La renuncia de la primera ministra devuelve al Reino Unido a la casilla de salida en un momento político y económico crítico
El destino político de Liz Truss estuvo en la cuerda floja desde el principio mismo de un mandato iniciado hace un mes y medio. Ha sido incapaz de dar seguridad y estabilidad a un Gobierno vapuleado por los escándalos que acabaron con la dimisión agónica de Boris Johnson. Pero es el Partido Conservador el único responsable de la profunda crisis política, económica y de reputación internacional que sufre hoy el Reino Unido. Los conservadores decidirán el 28 de octubre el relevo de Truss, pero fueron ellos mismos los responsables de impulsar hasta el final un Brexit que sigue sin ser un proyecto nacional concreto y solo ha servido para agravar las penurias de muchos británicos. Sobre ellos recae la responsabilidad de haber colocado en Downing Street a un aventurero como Boris Johnson, que no descarta la idea de volver a ser primer ministro. Liz Truss logró hacerse con el liderazgo del partido y con la jefatura del Gobierno a lomos de un programa de neoliberalismo económico aplaudido por el ala más radical de la formación. La debilidad para la democracia que suponía ese giro se expresa con cifras: apenas 80.000 afiliados del partido pusieron en manos de Truss el destino de 67 millones de británicos.
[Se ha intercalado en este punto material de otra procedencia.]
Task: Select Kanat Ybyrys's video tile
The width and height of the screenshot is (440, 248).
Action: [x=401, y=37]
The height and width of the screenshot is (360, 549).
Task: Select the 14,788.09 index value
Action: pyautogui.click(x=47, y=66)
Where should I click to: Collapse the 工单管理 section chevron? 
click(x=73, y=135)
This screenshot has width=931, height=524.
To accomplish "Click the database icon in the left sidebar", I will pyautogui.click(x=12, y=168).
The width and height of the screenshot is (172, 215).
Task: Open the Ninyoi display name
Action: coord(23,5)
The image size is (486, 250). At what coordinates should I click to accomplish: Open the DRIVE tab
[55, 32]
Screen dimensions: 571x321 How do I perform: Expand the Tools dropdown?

Su plan de rebaja de impuestos espantó a los mercados y dio al traste con la escasa credibilidad que tenían todavía los conservadores como buenos gestores de las finanzas públicas. Sin explicar cómo iba a equilibrar las cuentas, Truss y su ministro de Economía, Kwasi Kwarteng, creyeron que los votantes y los inversores premiarían su arrojo y determinación. Lo que ofrecieron, sin embargo, en un momento de elevada inflación, altos tipos de interés e incertidumbre en la economía mundial ha sido una demostración de amateurismo político que puso los pelos de punta a la mayoría de los diputados conservadores. Económicamente, el plan desató la alarma de instituciones como el Fondo Monetario Internacional. Políticamente, su intención de bajar los impuestos a las rentas más altas, a las empresas y a los ejecutivos de la City de Londres resultaba escandalosa en medio de una crisis del coste de la vida que atenaza a la mayoría de los británicos, y una inflación por encima del 10%. Si las encuestas anticipaban ya un duro camino por delante a los parlamentarios tories que aspiran a mantener sus escaños, la imagen de un partido obscenamente favorable a los más ricos era una bomba de relojería electoral.
El Partido Conservador se dispone ahora a elegir un nuevo líder en el plazo de una semana y cualquier decisión que no restituya la confianza de la ciudadanía y la calma a los mercados sería incomprensible en medio de una situación internacional tan difícil como la actual. Con la ley en la mano, podrían aguantar en el poder hasta finales de 2024 sin convocar elecciones. Tanto el Partido Laborista como el Liberal Demócrata han exigido una nueva convocatoria a las urnas y niegan a sus rivales la capacidad de mantener un mandato que ha exhibido tantas dosis de improvisación y caos. La democracia parlamentaria del Reino Unido, la más antigua de Europa, vuelve a estar sometida a prueba. La victoria electoral de los conservadores en 2019 queda ya muy lejana en el tiempo pero, sobre todo, ha dejado de servir como sostén de gobiernos eficaces y que ahora se hallan tan alejados de la ciudadanía que, según señalan los sondeos, es mayoritaria la reclamación de tener voz sobre el futuro de su país.